A mule-headed ex-soldier and a character not known to back down from a position he perceives is right, retired General Olusegun Obasanjo may indeed have facts other lesser mortals don’t – especially when its comes to the quirky construction of? contemporary Nigerian politics.

Certainly, not a candidate for sainthood; instructively, he has not been heard to claim that venerable status. With a fairy-tale military career firmly tucked under his hairy armpits, the Ota, Ogun State-born ‘soldier-statesman’ certainly knows a thing or two about mortal combat – whether in the more conventional Biafran war front or the more arcane, seamy Nigerian political arena.

Perhaps, weighing anchor with these impressive credentials and probably with some good quality whisky and pounded yam in his well-endowed tummy, on Tuesday, in Lagos, Obasanjo gave a bloody nose to several key institutions that drive – or pretend to drive – the Fourth Republic. He made the rather weighty allegations at the fourth annual national conference of the Academy for Entrepreneurial Studies, Nigeria.

With a cadence the Catholic Pope would probably envy, the gruff brawler delivered his thunder to a rapt audience. “Integrity is necessary for systems and institutions to be strong.

Today, rogues, armed robbers are in the state Houses of Assembly and the National Assembly. What sort of laws will they make? The judiciary is also corrupt. During my tenure, many of the corrupt judges were removed, some are still there. If the Judiciary becomes corrupt, where is the hope for the nation? Justice, no doubt, will go to the highest bidder.

The judiciary did not see anything wrong with a former governor but the same set of evidence was used to sentence him in the United Kingdom. The police are even worse.
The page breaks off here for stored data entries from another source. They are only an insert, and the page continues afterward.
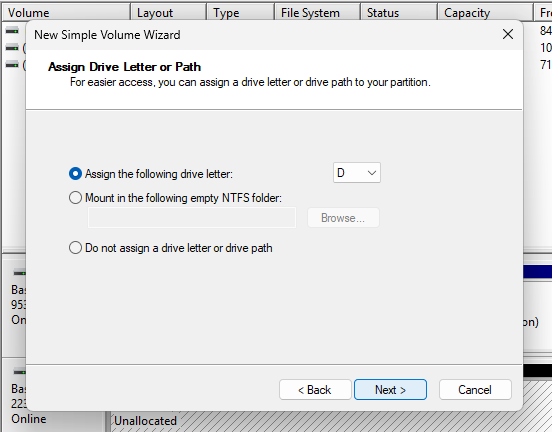The height and width of the screenshot is (432, 552).
Task: Open the drive letter D dropdown
Action: [357, 173]
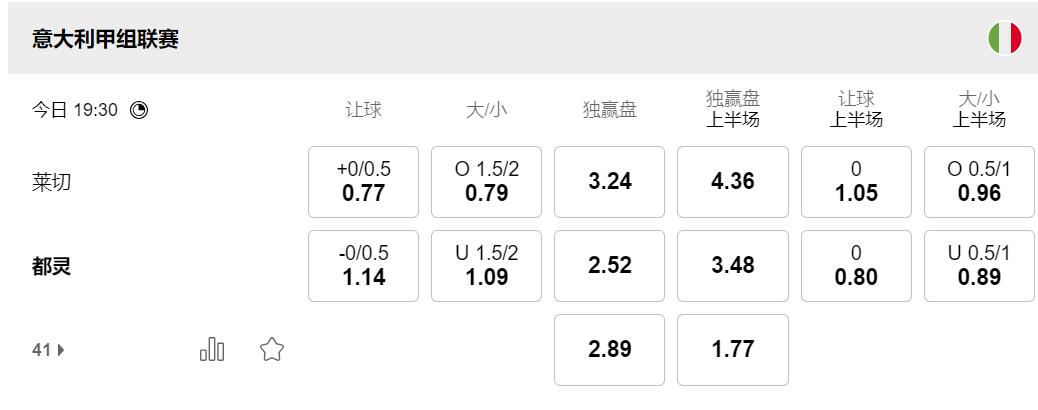Click the Italy flag icon

click(x=1004, y=39)
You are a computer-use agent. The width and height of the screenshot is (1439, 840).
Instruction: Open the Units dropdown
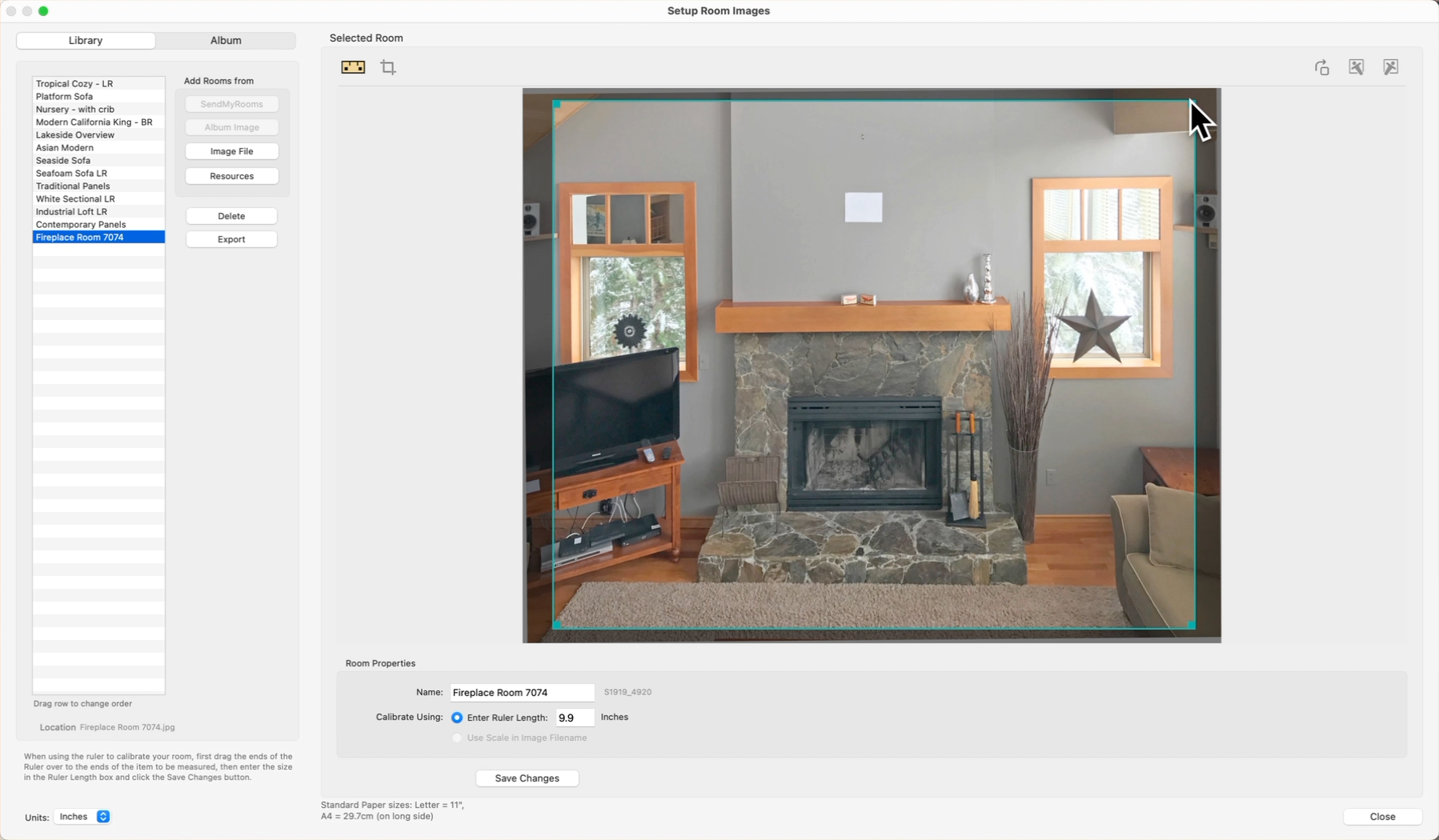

Well, I will not lament; I will only say, ‘let us understand our problems and emphasise the good ones.” Notwithstanding his angry pillory of NASS, he showed some generosity by rating the lawmakers as better than the police in crime and corruption.

For good measure, the former president also did not spare the process of choosing elected representatives and knocked ordinary Nigerians, insisting they must play their own roles if the country’s present course will change for the better.

“The problem is that the diligence that was being undertaken before people are appointed or elected is no more today,” he noted and observed that the country needed strong, stable, enduring and sustainable institutions for the country to remain virile, dynamic and successful.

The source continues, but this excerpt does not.